Recent clashes between students and private security guards at a number of Egyptian universities have raised questions about the latter's growing role in the country.
Falcon is a private security firm that has stationed crews at a dozen universities across Egypt after being hired by the higher education ministry. The company hit the headlines for the wrong reasons when its personnel got involved in violence at Cairo's Al-Azhar University, where students were protesting revamped security measures and the detention of their colleagues at previous protests.
The firm's task at universities is part of a greater role for Falcon and other similar companies across the country of late. On the other side of the coin, President Abdel-Fattah El-Sisi recently issued a decree enabling military forces to assist police with security at state institutions.
Experts say such measures seem sensible despite the widespread impression that security has improved compared to the years that followed the 2011 revolution.
"The police have increased responsive measures commendably of late, but only because circumstances are relatively better. That doesn't mean they have worked towards establishing preemptive security, which we've not had in a very long time," Mahmoud Kotri, a former brigadier general and security expert, told Ahram Online.
Since the ouster of Islamist president Mohamed Morsi in July 2013, the authorities have been cracking down robustly on his supporters, who have been staging protests that usually end in clashes with either police or civilian opponents.
The clampdown, which now includes non-Islamist opposition as well, has brought calm to the streets. This has given the police a respite, but on the other hand they have been targeted by occasional militant attacks.
However, the police have not changed their "obsolete" tactics, according to Kotri.
"The interior ministry still doesn't have a clear strategy, and its lack of efficiency has led to a rise in private security firms.
"But likewise, these companies cannot be deemed competent by any means."
There are no clear regulations to launch such companies and to ensure their competence, nor a comprehensive legal frame for them to operate within.

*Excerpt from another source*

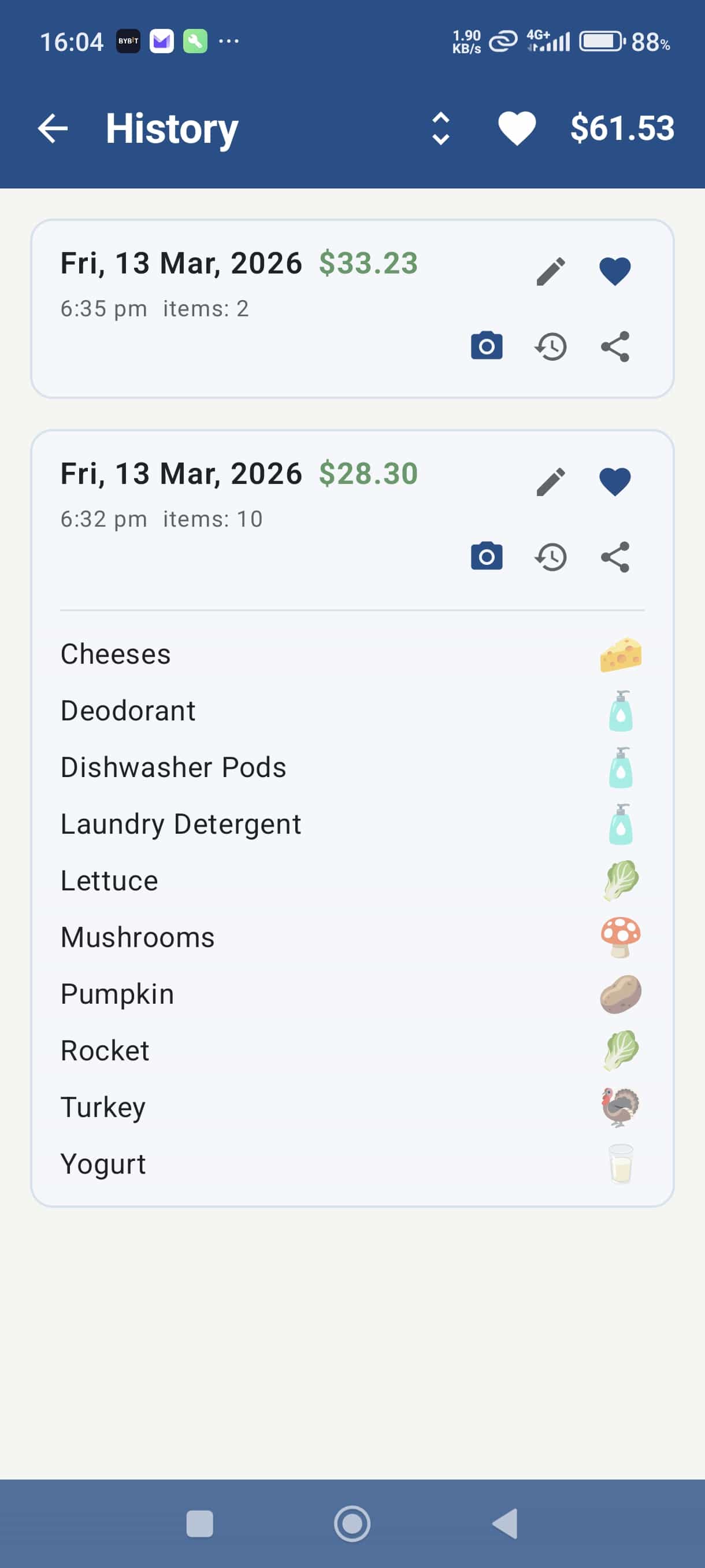Restore the 6:35 pm list from history
Viewport: 705px width, 1568px height.
551,346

Establishing security firms is not entirely regulated by specific laws, while their personnel have no legal authority, explained Ihab Youssef, head of private security services company Risk Free.
"If one of them got into an altercation with someone while trying to protect the establishment where he's deployed, both of them would be treated equally by the law, like any two civilians who fight in the street," Youssef explained.
"They have no authority and there are absolutely no official training programmes for them. Those who apply for firearm licenses receive the same training as anyone else."
"For decades, security firm personnel were mainly used for organisational purposes, for example in embassies, banks and private clubs. They used to work inside premises but only recently were they pushed closer towards the gate to assume a greater role as security guards, like is happening at universities."
There are around 600 private security firms operating in Egypt, according to Youssef, who stressed they could be a pivotal addition to the security apparatus if they operated in a more systematic manner.
"In other countries, private companies contribute to securing airports for instance. But they also get support from the government, and their roles are clear and regulated."
Kotri concluded: "Private security companies could supplement the official security apparatus, but in order for that to happen the police first must be operating strongly and systematically. Only then will private companies, with proper regulation and preparation, be of a great help."
"Security firms must be directly affiliated to the interior ministry, which should provide training for their personnel. But of course that is not the case; the ministry doesn't have that capacity to begin with."